Pens to Pencils

I've become a pencil person. Once upon a time, I think I was more of a pen person. I wanted to write in indelible ink. I wanted permanence, commitment. I wanted everything to last and never be erased. Eh, it's cool to want all that, but it's also kind of unrealistic. At least in my jaded and cynical mind. I am a true believer in Right Now. Yesterday is a memory and tomorrow is yet to come. There are no guarantees. None. And thank God. Seriously, thank God.

Life is good. I assure you of this. I'm cool. Really. Thank God for that. But while you're at it, thank God for a different tomorrow, too. I know this may sound strange coming from me. It almost sounds like I like change, doesn't it? I guess I do. I mean my mother always said you've got to "like it or like it" about all the crap in life you can't change so I guess I've given over to it. You can't change change. Like taxes and sunrise, change is one of life's guarantees. It's always going to be there. Fight it, resist it, rail against it. It won't change a damn thing. Change is a lock, a constant. And it seems to appear just when you've decided you're cool with the last change.

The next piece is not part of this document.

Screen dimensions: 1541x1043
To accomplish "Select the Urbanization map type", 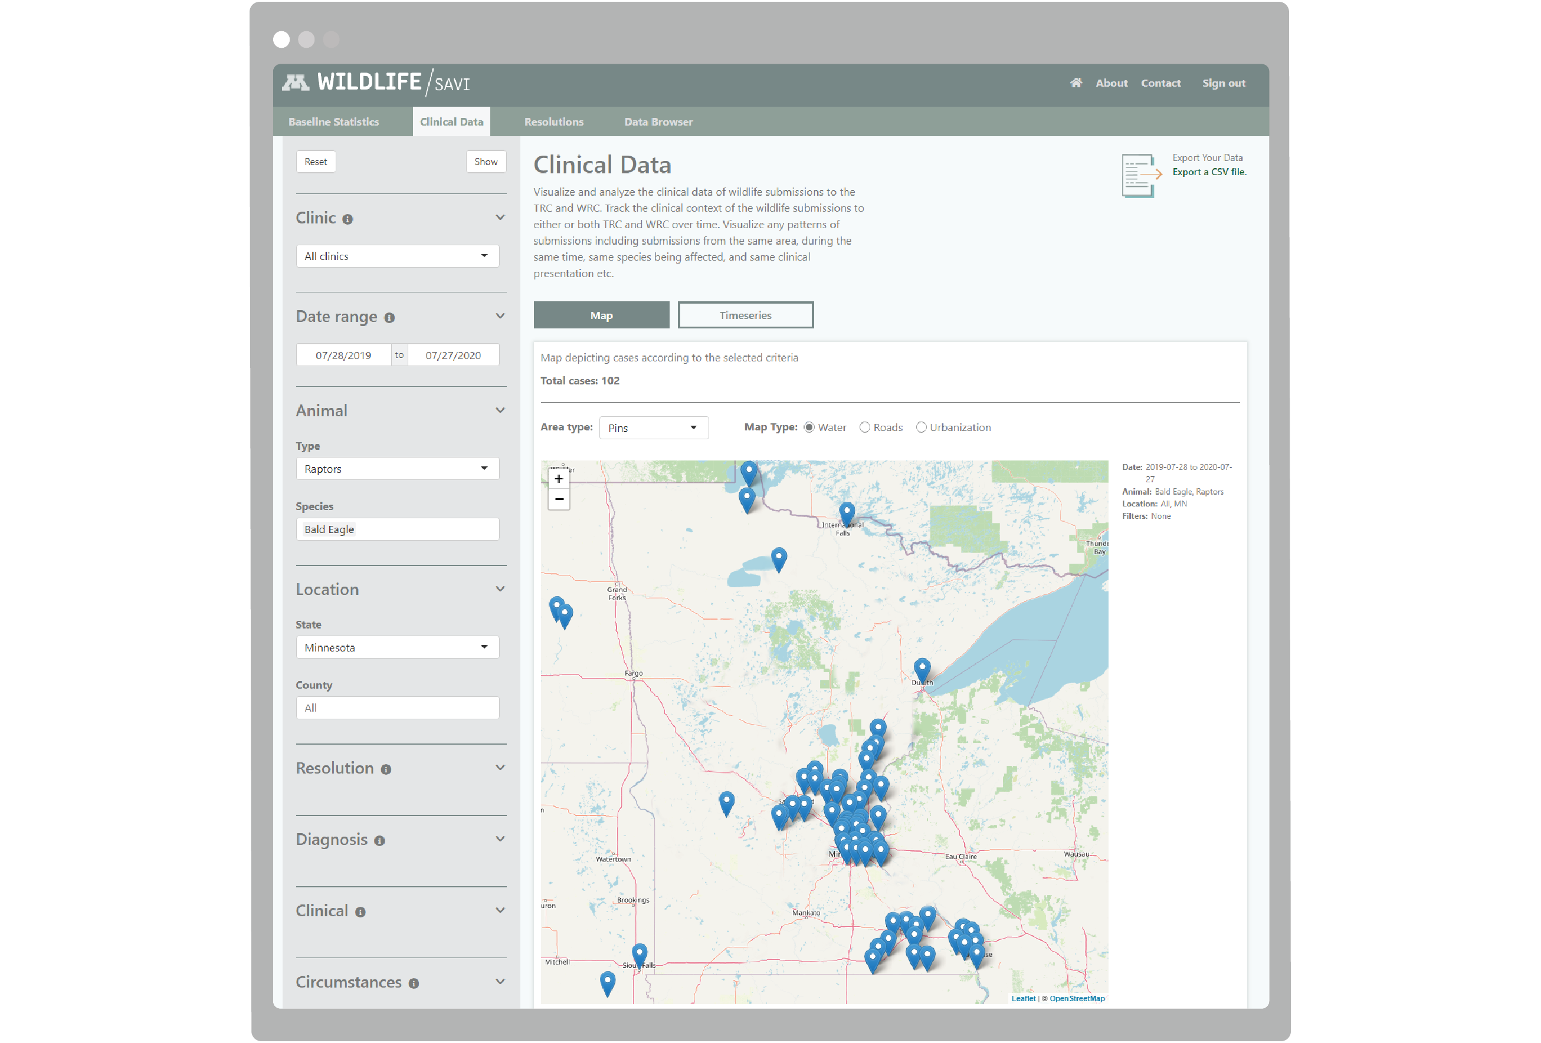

So yes, I'm a fan of impermanence. Fluidity. I like fluidity. To be liquid. Able to move, go, shake, bake, innovate. I don't want anything to hold me back. I want fewer possessions and less debt, so if an opportunity arises I'm available without question. I don't want anything to hold me back - not people, places, things, income. Nothing. I don't want to own property (two houses in a lifetime that won't sell are more than plenty). I don't want a girlfriend or family to answer to. I'm not even sure I want pets. I want a car with a trailer hitch and an inexpensive lifestyle. Because when change comes I want to be able to grasp it with both hands and shake it until it submits. I don't want to miss out on anything - Not a job offer in Gulf Shores, Alabama; not a weekend party in Texarkana, nor a hot girl in Arkansas. I want to be able to experience everything as it comes.

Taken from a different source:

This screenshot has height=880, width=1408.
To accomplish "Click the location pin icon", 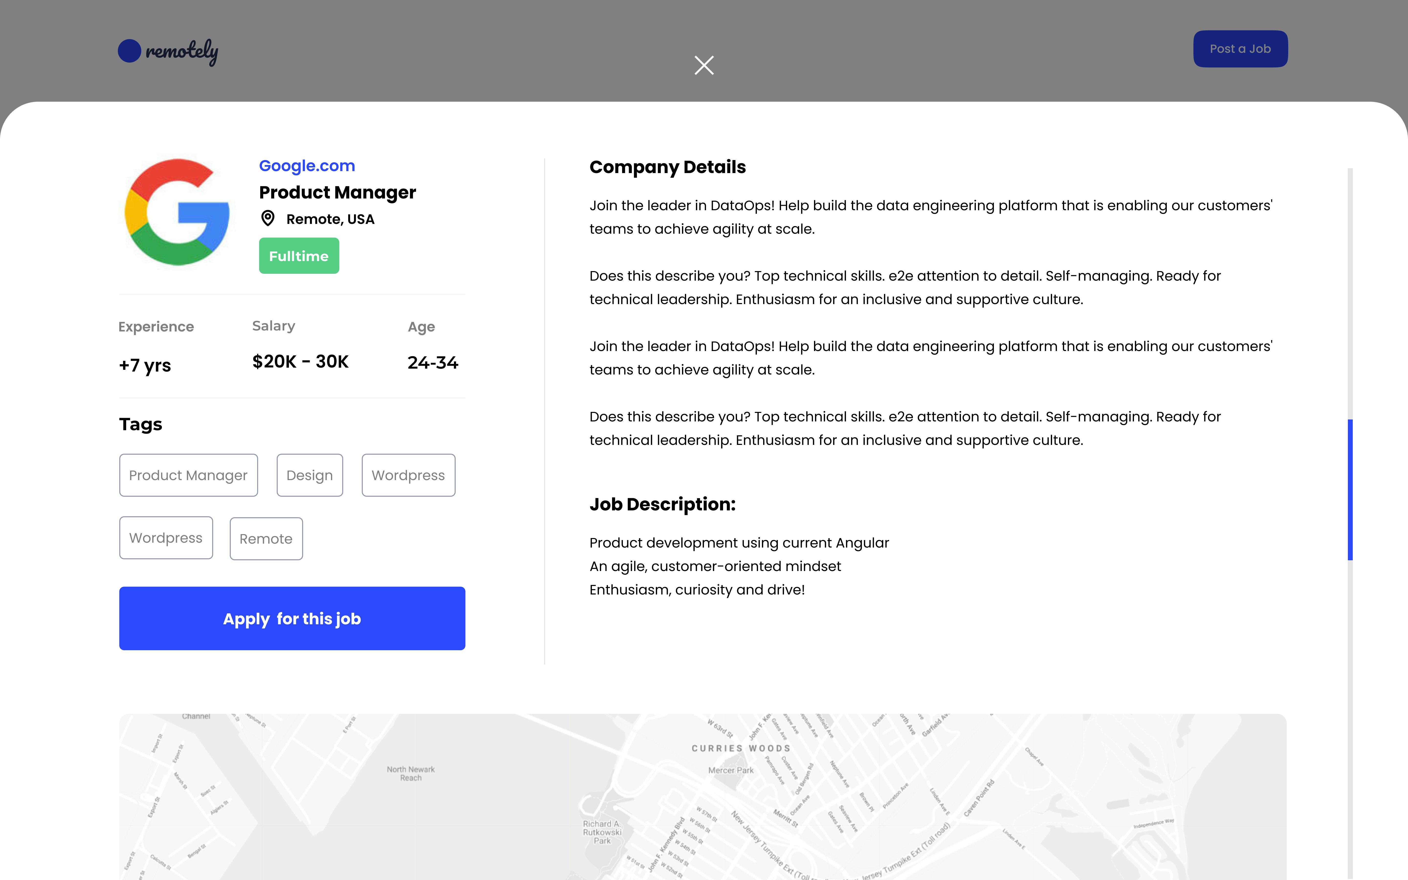I will point(268,218).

Think about this - What if tomorrow is even better than today? Even though today was pretty damn good? I know that may sound fickle and non-committal and I'm sorry for that. It's just where I am these days. I don't need the idea of forever. Heck, I barely need tomorrow. I've learned how to construct my world around me. As long as I have the basics, I can get by. So, give me a pencil. I don't want anything in ink. Nothing. Here today, gone tomorrow. It's cool. Bring on change. I'm ready. Today. Check back tomorrow. I may have changed my mind.